Task material:
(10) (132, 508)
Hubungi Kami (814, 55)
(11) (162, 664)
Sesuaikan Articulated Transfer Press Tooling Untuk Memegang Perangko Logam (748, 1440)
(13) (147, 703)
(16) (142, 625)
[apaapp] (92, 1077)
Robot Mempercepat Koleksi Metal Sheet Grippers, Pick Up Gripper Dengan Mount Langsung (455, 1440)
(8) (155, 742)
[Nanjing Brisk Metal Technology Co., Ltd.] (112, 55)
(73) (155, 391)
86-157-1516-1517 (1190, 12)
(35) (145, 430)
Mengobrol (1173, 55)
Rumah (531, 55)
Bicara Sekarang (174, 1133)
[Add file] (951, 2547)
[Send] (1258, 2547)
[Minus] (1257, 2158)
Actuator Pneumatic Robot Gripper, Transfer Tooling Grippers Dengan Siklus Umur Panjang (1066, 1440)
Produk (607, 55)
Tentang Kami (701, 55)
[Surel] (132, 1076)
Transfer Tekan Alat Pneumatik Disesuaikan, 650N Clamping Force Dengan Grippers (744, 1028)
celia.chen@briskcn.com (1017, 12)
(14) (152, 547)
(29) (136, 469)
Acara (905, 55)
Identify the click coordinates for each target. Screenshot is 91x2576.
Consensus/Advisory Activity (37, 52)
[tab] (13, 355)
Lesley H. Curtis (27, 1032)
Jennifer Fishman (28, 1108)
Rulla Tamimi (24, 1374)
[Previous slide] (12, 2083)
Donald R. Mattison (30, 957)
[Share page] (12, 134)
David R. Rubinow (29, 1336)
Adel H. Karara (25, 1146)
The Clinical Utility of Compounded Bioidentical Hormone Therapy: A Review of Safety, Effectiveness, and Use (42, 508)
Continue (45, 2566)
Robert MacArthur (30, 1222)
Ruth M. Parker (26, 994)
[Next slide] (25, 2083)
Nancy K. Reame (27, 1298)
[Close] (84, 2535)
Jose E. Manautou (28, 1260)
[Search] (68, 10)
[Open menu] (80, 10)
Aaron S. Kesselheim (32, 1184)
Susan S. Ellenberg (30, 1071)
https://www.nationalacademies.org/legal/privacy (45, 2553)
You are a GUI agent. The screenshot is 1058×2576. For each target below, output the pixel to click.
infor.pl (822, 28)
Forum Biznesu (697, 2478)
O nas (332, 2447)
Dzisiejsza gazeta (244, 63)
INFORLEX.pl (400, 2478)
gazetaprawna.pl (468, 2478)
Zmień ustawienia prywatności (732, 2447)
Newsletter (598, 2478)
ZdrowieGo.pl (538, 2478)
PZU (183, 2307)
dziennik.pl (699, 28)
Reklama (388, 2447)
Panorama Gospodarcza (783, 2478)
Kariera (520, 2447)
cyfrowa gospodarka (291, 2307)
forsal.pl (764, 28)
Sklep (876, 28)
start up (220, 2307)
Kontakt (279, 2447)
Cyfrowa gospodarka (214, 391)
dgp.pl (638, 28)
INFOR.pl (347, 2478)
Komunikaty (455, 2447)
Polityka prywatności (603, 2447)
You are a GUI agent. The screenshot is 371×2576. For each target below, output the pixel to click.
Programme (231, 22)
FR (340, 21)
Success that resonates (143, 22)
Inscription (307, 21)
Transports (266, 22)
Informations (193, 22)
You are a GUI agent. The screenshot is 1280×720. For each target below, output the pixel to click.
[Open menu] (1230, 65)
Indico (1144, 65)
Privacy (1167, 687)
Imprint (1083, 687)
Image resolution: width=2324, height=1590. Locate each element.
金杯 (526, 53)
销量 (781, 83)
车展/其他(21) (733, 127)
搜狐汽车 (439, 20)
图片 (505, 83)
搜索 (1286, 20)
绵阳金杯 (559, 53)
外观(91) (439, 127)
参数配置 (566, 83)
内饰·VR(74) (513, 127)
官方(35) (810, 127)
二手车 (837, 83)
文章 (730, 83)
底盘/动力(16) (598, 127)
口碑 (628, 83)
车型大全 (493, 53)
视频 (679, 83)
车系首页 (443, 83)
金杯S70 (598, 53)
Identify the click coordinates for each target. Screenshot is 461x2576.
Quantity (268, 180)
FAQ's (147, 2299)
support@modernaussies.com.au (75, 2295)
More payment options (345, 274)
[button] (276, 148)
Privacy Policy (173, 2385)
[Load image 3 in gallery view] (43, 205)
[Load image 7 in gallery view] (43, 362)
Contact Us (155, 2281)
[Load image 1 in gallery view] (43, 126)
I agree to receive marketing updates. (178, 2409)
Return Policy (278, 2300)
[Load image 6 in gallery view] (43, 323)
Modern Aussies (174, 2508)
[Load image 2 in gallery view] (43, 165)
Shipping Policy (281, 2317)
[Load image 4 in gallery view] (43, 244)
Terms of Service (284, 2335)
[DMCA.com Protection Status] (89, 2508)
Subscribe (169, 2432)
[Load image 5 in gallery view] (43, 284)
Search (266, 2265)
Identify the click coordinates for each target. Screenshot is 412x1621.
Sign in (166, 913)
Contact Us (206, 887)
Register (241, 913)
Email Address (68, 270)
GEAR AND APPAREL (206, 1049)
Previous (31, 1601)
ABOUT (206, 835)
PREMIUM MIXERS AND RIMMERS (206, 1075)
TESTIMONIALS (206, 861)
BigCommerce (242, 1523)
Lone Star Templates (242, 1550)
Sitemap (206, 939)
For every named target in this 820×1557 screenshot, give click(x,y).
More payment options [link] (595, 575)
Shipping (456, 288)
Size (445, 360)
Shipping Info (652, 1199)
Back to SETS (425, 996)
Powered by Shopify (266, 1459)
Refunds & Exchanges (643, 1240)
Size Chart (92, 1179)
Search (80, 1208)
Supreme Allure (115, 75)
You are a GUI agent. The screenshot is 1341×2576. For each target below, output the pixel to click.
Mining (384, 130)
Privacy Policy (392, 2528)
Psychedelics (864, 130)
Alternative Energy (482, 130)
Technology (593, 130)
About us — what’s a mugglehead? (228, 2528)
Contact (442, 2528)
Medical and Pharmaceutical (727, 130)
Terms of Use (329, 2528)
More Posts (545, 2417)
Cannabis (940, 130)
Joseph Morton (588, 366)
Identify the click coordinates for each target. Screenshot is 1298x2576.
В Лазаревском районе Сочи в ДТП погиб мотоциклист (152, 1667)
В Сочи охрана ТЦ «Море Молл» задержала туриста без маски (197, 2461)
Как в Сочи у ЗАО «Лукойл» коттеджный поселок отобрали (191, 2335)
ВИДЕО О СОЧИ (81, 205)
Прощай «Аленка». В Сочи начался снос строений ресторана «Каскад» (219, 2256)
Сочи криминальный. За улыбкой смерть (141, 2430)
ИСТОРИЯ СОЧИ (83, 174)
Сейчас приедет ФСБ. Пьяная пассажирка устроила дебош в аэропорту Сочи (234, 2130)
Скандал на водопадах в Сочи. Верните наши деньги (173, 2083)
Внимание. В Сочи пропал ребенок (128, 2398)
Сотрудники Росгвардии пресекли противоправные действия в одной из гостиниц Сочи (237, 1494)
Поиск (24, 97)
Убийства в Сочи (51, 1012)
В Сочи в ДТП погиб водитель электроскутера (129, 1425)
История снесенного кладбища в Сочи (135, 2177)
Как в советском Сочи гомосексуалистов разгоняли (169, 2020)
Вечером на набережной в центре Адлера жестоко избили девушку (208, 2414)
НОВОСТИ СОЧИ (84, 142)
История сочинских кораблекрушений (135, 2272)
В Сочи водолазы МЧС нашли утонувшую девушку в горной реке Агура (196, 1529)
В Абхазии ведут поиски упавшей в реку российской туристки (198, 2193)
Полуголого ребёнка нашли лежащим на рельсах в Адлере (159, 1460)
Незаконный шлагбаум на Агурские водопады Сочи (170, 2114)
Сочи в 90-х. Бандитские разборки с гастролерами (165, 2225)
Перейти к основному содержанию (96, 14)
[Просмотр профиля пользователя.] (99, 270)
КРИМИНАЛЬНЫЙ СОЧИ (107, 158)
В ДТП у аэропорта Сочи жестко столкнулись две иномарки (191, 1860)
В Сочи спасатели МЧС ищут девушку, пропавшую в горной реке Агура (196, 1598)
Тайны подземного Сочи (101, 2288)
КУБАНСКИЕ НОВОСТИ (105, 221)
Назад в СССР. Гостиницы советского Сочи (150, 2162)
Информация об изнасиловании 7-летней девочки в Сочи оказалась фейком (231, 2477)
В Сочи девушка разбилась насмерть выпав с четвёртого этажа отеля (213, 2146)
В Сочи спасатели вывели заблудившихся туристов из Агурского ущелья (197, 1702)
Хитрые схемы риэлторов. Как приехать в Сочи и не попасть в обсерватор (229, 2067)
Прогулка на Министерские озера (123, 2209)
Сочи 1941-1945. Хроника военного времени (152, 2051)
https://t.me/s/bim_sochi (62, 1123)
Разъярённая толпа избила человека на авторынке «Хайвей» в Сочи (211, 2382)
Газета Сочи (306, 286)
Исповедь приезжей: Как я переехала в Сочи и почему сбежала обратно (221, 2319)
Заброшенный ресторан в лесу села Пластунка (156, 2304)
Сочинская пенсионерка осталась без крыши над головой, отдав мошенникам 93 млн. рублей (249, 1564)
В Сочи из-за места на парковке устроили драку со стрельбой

Exercise prompt:
A single number is required: the count of lines in the entries that include the word "each".

Answer to the exercise:
9